A major challenge in vaccinology is that the efficacy of a vaccine can only be ascertained retrospectively, upon infection. The identification of molecular signatures induced rapidly after vaccination, which correlate with and predict, the later development of protective immune responses, would represent a strategy to prospectively determine vaccine efficacy. Such a strategy would be particularly useful when evaluating the efficacy or immunogenicity of untested vaccines, or in identifying individuals with sub-optimal responses amongst high risk populations such as infants or the elderly. We and others have recently used a systems biology approach to identify early gene signatures that correlate with, and predict the later immune responses in humans vaccinated with the live attenuated yellow fever vaccine YFV-17D. Despite this promising advance, the extent to which such approaches can reveal the immunological mechanisms of action of vaccines, and help discover new correlates of protective immunity, remains untested.
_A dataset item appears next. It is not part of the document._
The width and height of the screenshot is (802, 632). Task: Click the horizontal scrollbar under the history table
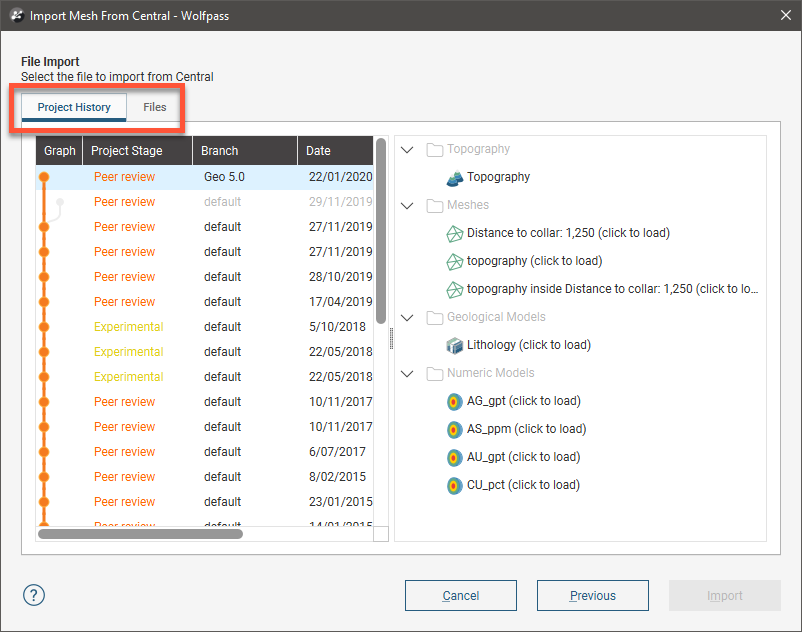point(140,534)
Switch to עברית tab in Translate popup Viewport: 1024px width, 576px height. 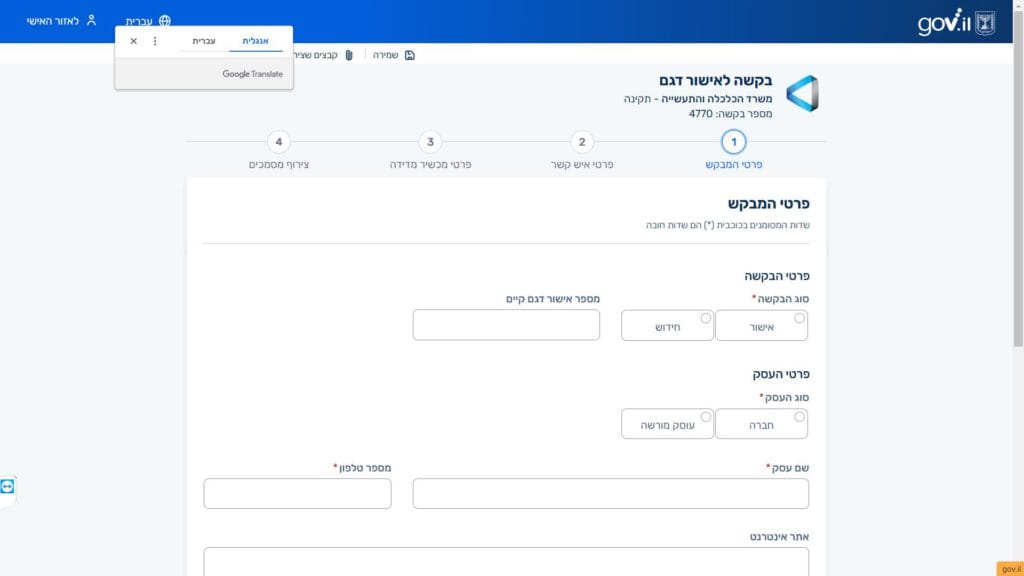click(x=203, y=41)
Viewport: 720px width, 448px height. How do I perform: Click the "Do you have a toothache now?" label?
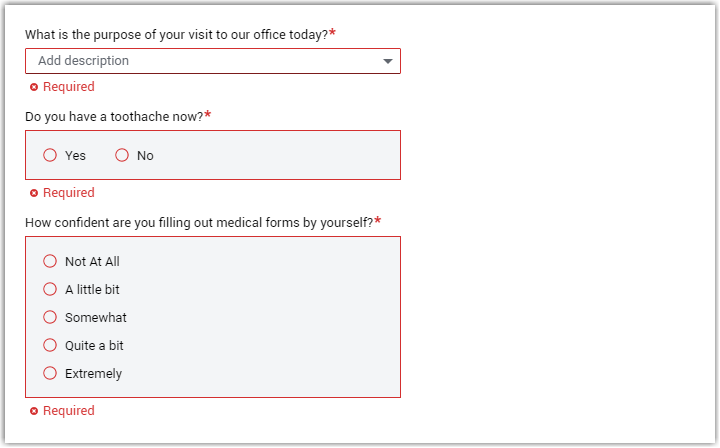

Furthermore, the potential public health impact of these strategies in predicting the immunogenicity, or even efficacy, of vaccines that induce sub-optimal responses in immunocompromised populations such as the elderly, needs to be rigorously evaluated. Within this context, the aims of the present grant are:
Aim 1 : Systems biological approaches to identify molecular signatures that predict the sub-optimal immunogenicity of the herpes zoster vaccine, a pneumococcal polysaccharide vaccine (PPV23), and the trivalent inactivated influenza vaccine (TIV) Aim 2: Systems biological analysis of transcriptional and micro RNA networks in dendritic cells from young versus elderly, stimulated in vitro with the herpes zoster vaccine, PPV23 and TIV.
Aim 3 : Systems biological analysis of innate responses during herpes zoster re-activation, and during acute infections caused by Streptococcus pneumoniae The successful completion of these aims will: (i) address important public health concerns regarding impaired immunogenicity of these vaccines in the elderly (ii) provide biological insight into novel innate correlates of immunity, and (iii) represent the first comprehensive evaluation of immune responses to any vaccine in the elderly versus young.
Our recent work with the yellow fever vaccine demonstrates that systems biology approaches provide a new and unbiased way to probe the immune response to vaccination in humans, and discover molecular signatures that can predict vaccine induced immunity. In the present proposal, we seek to determine whether such an approach is generally applicable to different types of vaccines in the young and elderly populations.